== WHAT TO PRODUCE ==
Quote the entries below word for word, beginning at the line that contains "Identify the location of Methodology." and stopping after the line that contains "qualified [282, 992]". Reproduce only those lines.
- - -
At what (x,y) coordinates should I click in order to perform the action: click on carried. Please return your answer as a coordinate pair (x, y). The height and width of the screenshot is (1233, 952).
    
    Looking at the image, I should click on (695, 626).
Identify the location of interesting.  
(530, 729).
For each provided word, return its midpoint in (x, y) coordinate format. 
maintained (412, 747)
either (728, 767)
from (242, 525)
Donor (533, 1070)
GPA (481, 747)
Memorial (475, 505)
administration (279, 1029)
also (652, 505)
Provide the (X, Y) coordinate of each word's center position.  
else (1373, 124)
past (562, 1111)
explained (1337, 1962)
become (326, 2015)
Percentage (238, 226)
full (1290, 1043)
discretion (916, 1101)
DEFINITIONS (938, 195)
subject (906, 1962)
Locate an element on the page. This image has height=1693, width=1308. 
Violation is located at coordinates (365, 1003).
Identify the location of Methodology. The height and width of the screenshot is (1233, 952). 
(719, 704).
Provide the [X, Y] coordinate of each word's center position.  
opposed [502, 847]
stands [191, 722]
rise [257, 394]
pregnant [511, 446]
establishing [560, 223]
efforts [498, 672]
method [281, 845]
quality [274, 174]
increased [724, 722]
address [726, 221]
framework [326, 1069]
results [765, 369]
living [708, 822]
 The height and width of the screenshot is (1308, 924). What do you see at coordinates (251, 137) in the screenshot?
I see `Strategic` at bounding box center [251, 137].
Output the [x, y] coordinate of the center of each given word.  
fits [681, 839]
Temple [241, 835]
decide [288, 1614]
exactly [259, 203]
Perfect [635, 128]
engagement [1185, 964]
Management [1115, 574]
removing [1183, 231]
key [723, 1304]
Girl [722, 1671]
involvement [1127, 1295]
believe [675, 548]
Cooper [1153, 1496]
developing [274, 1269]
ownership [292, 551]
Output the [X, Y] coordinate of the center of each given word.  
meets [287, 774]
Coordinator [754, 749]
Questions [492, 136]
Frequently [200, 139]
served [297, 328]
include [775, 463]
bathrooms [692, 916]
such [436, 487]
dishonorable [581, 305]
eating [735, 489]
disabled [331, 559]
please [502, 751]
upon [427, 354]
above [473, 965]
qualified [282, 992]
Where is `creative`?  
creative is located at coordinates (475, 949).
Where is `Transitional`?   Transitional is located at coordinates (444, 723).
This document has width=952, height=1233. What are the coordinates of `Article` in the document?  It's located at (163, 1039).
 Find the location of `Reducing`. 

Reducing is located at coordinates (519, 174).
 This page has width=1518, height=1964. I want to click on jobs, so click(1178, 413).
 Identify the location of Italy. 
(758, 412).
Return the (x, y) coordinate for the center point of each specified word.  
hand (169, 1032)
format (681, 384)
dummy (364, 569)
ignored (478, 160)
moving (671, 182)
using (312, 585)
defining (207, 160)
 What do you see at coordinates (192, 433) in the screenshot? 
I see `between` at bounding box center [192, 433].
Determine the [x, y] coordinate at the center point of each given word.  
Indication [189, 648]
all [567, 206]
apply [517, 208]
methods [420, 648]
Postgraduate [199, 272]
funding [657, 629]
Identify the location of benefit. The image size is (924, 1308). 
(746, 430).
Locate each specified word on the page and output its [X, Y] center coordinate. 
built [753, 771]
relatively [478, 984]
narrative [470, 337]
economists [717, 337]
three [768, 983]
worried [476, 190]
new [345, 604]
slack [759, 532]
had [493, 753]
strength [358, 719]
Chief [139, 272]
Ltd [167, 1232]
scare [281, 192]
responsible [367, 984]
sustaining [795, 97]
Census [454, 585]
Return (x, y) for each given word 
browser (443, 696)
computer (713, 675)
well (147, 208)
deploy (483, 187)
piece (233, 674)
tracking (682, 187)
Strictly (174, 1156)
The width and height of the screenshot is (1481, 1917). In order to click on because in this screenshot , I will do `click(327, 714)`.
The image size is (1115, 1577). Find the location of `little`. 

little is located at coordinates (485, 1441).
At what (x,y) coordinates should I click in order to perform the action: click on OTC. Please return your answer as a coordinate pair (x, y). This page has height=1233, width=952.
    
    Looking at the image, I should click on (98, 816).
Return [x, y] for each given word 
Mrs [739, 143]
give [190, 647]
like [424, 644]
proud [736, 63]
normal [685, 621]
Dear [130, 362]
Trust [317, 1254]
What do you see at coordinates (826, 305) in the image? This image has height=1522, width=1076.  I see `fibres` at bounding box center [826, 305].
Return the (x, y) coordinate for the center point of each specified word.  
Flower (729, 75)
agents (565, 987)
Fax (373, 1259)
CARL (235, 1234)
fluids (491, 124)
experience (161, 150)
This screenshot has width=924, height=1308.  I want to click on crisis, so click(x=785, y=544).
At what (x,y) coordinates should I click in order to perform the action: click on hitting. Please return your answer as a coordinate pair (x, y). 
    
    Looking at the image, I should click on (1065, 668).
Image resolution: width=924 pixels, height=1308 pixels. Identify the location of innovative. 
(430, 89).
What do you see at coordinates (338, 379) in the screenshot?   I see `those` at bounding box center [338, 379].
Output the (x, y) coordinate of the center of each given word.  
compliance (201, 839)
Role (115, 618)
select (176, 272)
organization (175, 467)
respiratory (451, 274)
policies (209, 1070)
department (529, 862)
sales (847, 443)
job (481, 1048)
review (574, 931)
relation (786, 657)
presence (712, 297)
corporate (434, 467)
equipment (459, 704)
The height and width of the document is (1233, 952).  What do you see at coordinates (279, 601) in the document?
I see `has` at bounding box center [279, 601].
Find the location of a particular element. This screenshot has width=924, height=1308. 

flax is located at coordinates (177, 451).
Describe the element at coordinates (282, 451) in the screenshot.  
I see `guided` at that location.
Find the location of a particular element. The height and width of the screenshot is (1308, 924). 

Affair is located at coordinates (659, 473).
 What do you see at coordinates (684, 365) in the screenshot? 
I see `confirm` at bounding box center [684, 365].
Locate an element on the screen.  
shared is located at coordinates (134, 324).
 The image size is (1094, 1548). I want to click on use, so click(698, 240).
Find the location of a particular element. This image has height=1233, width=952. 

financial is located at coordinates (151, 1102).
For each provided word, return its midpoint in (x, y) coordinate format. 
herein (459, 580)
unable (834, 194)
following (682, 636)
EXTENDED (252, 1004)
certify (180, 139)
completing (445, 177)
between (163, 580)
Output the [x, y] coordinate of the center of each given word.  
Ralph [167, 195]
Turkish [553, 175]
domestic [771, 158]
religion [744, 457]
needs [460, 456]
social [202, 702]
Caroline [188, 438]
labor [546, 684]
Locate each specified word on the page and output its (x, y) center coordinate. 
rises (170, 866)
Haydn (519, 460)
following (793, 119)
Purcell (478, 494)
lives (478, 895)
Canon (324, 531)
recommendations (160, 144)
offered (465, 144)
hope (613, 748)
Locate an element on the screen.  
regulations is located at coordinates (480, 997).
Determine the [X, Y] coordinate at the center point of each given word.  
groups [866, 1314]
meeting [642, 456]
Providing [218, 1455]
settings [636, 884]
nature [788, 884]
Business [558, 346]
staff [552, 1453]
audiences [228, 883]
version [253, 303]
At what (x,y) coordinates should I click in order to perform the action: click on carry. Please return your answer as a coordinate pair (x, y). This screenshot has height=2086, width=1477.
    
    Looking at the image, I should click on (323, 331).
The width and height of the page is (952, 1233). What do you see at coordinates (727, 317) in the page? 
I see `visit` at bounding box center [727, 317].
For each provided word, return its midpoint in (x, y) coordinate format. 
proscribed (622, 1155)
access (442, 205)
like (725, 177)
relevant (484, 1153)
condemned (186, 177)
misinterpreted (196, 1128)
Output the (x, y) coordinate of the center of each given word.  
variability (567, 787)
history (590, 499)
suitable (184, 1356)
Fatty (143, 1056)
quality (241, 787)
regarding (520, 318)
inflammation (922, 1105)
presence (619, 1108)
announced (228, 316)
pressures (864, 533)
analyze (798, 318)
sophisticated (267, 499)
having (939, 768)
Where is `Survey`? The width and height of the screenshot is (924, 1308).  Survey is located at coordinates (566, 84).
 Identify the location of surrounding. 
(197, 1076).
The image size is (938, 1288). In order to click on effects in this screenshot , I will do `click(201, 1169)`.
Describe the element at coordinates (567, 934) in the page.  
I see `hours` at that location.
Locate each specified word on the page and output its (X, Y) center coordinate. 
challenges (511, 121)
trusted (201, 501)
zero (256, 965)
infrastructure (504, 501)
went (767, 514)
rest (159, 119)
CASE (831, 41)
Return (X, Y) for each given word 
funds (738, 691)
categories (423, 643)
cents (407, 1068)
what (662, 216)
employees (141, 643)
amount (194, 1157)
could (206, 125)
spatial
- - -
== CORRECT RESULT ==
Identify the location of Methodology. The height and width of the screenshot is (1233, 952). 
(719, 704).
Provide the [X, Y] coordinate of each word's center position.  
opposed [502, 847]
stands [191, 722]
rise [257, 394]
pregnant [511, 446]
establishing [560, 223]
efforts [498, 672]
method [281, 845]
quality [274, 174]
increased [724, 722]
address [726, 221]
framework [326, 1069]
results [765, 369]
living [708, 822]
 The height and width of the screenshot is (1308, 924). What do you see at coordinates (251, 137) in the screenshot?
I see `Strategic` at bounding box center [251, 137].
Output the [x, y] coordinate of the center of each given word.  
fits [681, 839]
Temple [241, 835]
decide [288, 1614]
exactly [259, 203]
Perfect [635, 128]
engagement [1185, 964]
Management [1115, 574]
removing [1183, 231]
key [723, 1304]
Girl [722, 1671]
involvement [1127, 1295]
believe [675, 548]
Cooper [1153, 1496]
developing [274, 1269]
ownership [292, 551]
Output the [X, Y] coordinate of the center of each given word.  
meets [287, 774]
Coordinator [754, 749]
Questions [492, 136]
Frequently [200, 139]
served [297, 328]
include [775, 463]
bathrooms [692, 916]
such [436, 487]
dishonorable [581, 305]
eating [735, 489]
disabled [331, 559]
please [502, 751]
upon [427, 354]
above [473, 965]
qualified [282, 992]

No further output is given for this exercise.